**ПРЕДОСТАВЛЕННЫЙ ФРАГМЕНТ**:
* * * * * * * * *
Галерея анималистических персонажей казахских прозаиков широка и разнообразна и представлена дикими и домашними животными, которые выполняют различные идейно-эстетические функции в произведениях. Животные в произведениях авторов данного направления – это конкретные представители природного или аульного быта. Представители дикой природы – тигры, волки, лисы, джейраны, ласки, зайцы, хорьки, суслики – населяют бескрайние степные просторы. Домашние животные – кони, верблюды, овцы, куры, собаки являются непременной принадлежностью аульного подворья.
Казахская литература, как и любая другая национальная литература, имеет свою систему излюбленных, устойчивых образов, характеризующих ее эстетическое своеобразие. Национальную специфику казахской прозы небезынтересно проследить и через образы животных.
Издавна наиболее почитаемыми у казахов считались четыре вида скота – төрт тулк. Об особом отношении к ним свидетельствует и тот факт, что эти животные имели своих духов покровителей – кие: покровитель верблюда – Ойсыл Кара, овцы – Шопан-ата, коровы – Зенге баба, лошади – Жылкышы-ата. У казахского народа есть даже оригинальный фольклорный жанр – пастушеские песни, которые в фольклоре других народов, в частности, русского народа, не встречаются. Основными персонажами пастушеских песен являются перечисленные выше животные. Следует отметить, что корова и овца являют собой олицетворение материального достатка, символ предметного, материального мира, поэтому в качестве главных персонажей в казахской прозе они не встречаются.
Пристрастие казахов к тому или иному образу животного кроется в особенностях мышления казахского народа, сложившегося в результате кочевого образа жизни. Постоянная смена мест, пространственные перемещения сформировали определенные представления об окружающем мире, свою систему ценностей. Жизнь в открытом космосе, отсутствие четких границ привели к синтетическому восприятию мира как единого, большого дома людей и животных, следствием чего явилось ощущение кровного родства с животными.
* * * * * * * * *
**ПРЕДСТАВЛЕННЫЕ ЗАПИСИ**:

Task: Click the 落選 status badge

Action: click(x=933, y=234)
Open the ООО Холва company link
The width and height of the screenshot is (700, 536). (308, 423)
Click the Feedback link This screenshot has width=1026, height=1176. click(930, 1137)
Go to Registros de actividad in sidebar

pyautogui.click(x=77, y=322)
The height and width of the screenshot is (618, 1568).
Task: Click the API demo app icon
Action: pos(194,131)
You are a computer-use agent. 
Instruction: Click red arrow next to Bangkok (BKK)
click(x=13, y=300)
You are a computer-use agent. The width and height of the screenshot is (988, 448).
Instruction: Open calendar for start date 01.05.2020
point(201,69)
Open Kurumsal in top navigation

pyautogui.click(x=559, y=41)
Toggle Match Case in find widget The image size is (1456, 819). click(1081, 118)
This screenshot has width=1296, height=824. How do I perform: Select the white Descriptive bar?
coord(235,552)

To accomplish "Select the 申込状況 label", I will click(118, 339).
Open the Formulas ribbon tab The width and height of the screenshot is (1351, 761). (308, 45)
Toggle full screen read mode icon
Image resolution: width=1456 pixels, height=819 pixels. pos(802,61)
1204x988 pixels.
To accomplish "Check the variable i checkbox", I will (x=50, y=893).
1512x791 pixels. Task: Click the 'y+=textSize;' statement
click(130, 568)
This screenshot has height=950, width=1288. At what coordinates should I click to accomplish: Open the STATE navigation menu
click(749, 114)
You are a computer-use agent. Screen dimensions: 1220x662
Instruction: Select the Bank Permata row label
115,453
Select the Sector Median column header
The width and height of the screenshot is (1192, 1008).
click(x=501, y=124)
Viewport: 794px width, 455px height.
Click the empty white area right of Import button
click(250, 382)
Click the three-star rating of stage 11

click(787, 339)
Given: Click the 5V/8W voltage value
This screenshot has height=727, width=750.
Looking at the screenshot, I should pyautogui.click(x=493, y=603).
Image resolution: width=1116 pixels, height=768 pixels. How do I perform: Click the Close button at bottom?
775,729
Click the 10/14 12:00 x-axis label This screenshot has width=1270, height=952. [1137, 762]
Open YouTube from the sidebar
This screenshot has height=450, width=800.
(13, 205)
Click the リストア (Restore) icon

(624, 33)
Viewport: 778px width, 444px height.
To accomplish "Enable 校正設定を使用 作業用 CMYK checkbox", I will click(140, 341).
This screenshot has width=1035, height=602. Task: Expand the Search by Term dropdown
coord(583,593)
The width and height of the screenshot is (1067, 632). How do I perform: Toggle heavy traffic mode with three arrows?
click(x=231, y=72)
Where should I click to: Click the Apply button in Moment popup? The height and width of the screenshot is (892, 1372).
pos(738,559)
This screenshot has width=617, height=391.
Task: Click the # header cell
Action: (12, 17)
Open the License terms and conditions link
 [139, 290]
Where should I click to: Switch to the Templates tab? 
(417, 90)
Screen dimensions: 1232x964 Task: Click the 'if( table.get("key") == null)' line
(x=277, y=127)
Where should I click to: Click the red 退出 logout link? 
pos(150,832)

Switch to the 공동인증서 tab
* * * * * * * * *
**ТЕКСТ ЗАДАНИЯ 1**:
Установите, согласуется ли каждое из утверждений (a), (b), (c) с фрагментом об образах животных в казахской прозе, приведенным выше: ответьте «да» или «нет» и дословно процитируйте решающие слова фрагмента.
(a) Корова и овца выступают главными персонажами казахской прозы.
(b) Покровителем лошади считался Жылкышы-ата.
(c) Пастушеские песни встречаются и в фольклоре русского народа.
**ТЕКСТ ЗАДАНИЯ 2**:
Ответьте по предоставленному фрагменту на следующие вопросы:
(a) Какие домашние животные названы непременной принадлежностью аульного подворья?
(b) Как называются четыре вида скота, издавна наиболее почитаемые у казахов?
(c) К какому восприятию мира привели жизнь в открытом космосе и отсутствие четких границ?

**РЕЗУЛЬТАТ ВЫПОЛНЕНИЯ 1**:
(a) Нет: «в качестве главных персонажей в казахской прозе они не встречаются».
(b) Да: «лошади – Жылкышы-ата».
(c) Нет: «которые в фольклоре других народов, в частности, русского народа, не встречаются».

**РЕЗУЛЬТАТ ВЫПОЛНЕНИЯ 2**:
(a) Кони, верблюды, овцы, куры, собаки.
(b) Төрт тулк.
(c) К синтетическому восприятию мира как единого, большого дома людей и животных.